Publié le 24 avril 2022 par Patriceb @cestpasmonidee
Quand les institutions financières s'engagent (sincèrement) dans une mutation « digitale », le premier obstacle qu'il leur faut franchir est la modernisation de leurs systèmes informatiques (pré)historiques. Mais, comme le relate le directeur technique de NAB, un autre héritage, presque aussi ancien et plus pernicieux, doit également être évacué.
C'est une réalité dans la plupart des grands groupes, à laquelle personne ne prend vraiment garde et qui, pourtant, constitue un facteur d'immobilisme et de conservatisme probablement plus puissant encore que le recours aux mêmes ordinateurs qu'il y a 50 ans (les « mainframes »), avec leur cohorte de pratiques dépassées (dont le langage de programmation Cobol) : l'externalisation, engagée au début des années 90 pour des raisons d'efficacité opérationnelle et qui domine plus que jamais dans les DSI.
Ainsi, lorsque les responsables de NAB ont commencé à réfléchir à sa transformation, ses effectifs technologiques ne comprenaient que 30% de collaborateurs internalisés, le reste étant comblé par des partenaires divers et variés.
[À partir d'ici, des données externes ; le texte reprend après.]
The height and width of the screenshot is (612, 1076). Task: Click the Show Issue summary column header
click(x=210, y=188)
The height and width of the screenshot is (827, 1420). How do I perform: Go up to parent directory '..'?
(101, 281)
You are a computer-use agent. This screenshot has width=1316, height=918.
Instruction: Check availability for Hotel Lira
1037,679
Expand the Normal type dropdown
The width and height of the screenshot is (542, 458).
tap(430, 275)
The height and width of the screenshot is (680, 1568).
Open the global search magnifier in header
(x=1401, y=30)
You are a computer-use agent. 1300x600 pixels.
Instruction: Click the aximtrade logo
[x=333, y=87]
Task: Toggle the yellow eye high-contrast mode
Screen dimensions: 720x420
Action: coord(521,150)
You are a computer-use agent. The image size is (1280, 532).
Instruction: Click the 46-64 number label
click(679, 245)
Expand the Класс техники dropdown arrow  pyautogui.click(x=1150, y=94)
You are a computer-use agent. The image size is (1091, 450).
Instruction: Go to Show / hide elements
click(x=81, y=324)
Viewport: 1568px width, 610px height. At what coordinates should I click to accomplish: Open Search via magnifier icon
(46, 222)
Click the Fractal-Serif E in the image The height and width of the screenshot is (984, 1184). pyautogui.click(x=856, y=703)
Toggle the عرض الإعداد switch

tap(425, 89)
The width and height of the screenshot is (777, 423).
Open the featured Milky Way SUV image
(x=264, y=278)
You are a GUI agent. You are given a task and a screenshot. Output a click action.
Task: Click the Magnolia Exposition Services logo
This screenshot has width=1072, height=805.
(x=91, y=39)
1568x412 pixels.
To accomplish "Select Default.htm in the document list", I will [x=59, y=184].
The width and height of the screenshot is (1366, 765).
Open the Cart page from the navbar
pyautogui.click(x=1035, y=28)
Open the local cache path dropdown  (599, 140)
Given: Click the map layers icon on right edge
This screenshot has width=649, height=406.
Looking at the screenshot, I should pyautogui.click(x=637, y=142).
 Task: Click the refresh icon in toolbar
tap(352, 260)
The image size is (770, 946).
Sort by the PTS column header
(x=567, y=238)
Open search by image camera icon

Si ce taux semble disproportionné, il reflète une situation généralisée. Les entreprises qui fournissent l'essentiel des compétences, souvent via des contrats mirobolants, disposent de la sorte d'un pouvoir exorbitant, dont elles usent sans vergogne pour maintenir le statu quo.
Concrètement, Steve Day explique que, sous cette pression invisible, les modes de fonctionnement en vigueur dans la banque australienne étaient restés figés à ce qu'ils étaient un quart de siècle auparavant. Les velléités d'adoption de méthodes agiles, par exemple, n'avaient aucune chance d'aboutir quand le rôle des salariés se réduisaient à des tâches de pilotage et de suivi, les véritables spécialistes exerçant hors de l'organisation, encadrés par des cahiers des charges obligatoirement rigides.

Forte de ce constat, NAB a choisi de renverser totalement son approche à partir de 2018. Désormais, 69% de ses équipes informatiques sont internes et ses efforts de recrutement se poursuivent à un rythme soutenu (1 500 embauches sont prévues cette année). Durant la période de transition, elle a en outre mis en place des guildes thématiques (sur l'infonuagique, les données…) afin de remettre à niveau ses milliers d'employés qui avaient perdu de vue les enjeux concrets de la technologie.
La démarche, relevant d'une révolution culturelle, produit désormais des résultats visibles, autant dans le déploiement d'une vraie stratégie « digitale » que dans l'optimisation de ses opérations au quotidien. Dans ce dernier registre, l'établissement évalue notamment à 30% ses gains de productivité et observe une réduction significative des incidents de production, démontrant l'effet catalytique de sa politique, dont une des clés est la migration de 60% de ses applications sur le cloud public.
À l'origine du parcours de NAB, émergeait la prise de conscience des nouvelles attentes des usagers de la banque, inspirées par leur expérience avec les plates-formes des géants du web. Il paraissait impossible d'y répondre avec les modèles hérités du siècle dernier. En particulier, il devenait impératif de se ré-approprier les pièces maîtresses (technologiques) de la construction de cette cible, non seulement pour gagner en flexibilité et en réactivité mais aussi parce que l'exigence de proximité avec le client l'impose.